Our temporal multiplexing hyper-frame-rate method is suitable for many different scientific cameras. In general, there are two shutter modes of image sensor, i.e., the global shutter and the rolling shutter mode. For example, the Andor Neo sCMOS chip uses global shutter mode, and Hamamatsu Flash4.0 sCMOS chip uses the rolling shutter mode.

In the rolling shutter mode, by controlling the sub-frame illumination timing to be silent at the beginning and ending section of full frame exposure, when the asynchronized exposure of each row starts, our hyper-frame-rate method can still work. Nevertheless, the exposure interval of each sub-frame would be unequal.
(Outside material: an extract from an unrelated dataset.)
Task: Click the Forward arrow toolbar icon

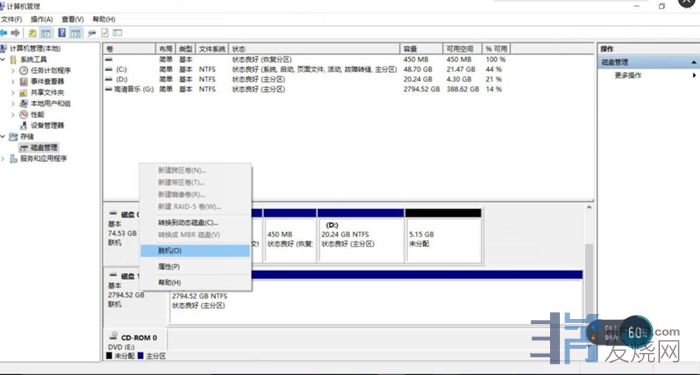Action: pyautogui.click(x=16, y=33)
That could be troublesome for some imaging applications. Therefore, we recommend the hyper-frame-rate imaging method to work on global shutter cameras.
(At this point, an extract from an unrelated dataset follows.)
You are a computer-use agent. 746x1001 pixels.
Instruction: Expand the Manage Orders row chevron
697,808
6.4 Comparing with other high-speed cameras

Our hyper-frame-rate method is an equipment improvement technique based on the currently available scientific grade cameras. Other than the non-scientific grade high-speed cameras, it maintains all the high performances of scientific grade image sensor, such as quantum efficiency, dark current noise, readout noise, dynamic range and etc. We only sacrifice the FOV of image sensor to enhance the effective temporal resolution of image sensor.

7. Conclusion

Based on the temporal multiplexing hyper-frame-rate method, we successfully recorded the rapid dynamic process of blood cells during the regular heartbeat of zebrafish larvae at 432fps over 820 × 700 pixel array. Once the exposure time decreases to 800μs and the FOV shrinks to 500 × 500, the effective frame rate of our imaging can achieve 960fps, which would be the best square field imaging performance of the scientific grade camera in the world, especially for the global shutter cameras. Due to the high independency and general applicability, our hyper-frame-rate imaging method can benefit numerous imaging systems to maximize the spatio-temporal resolution of camera at width-limited ROI.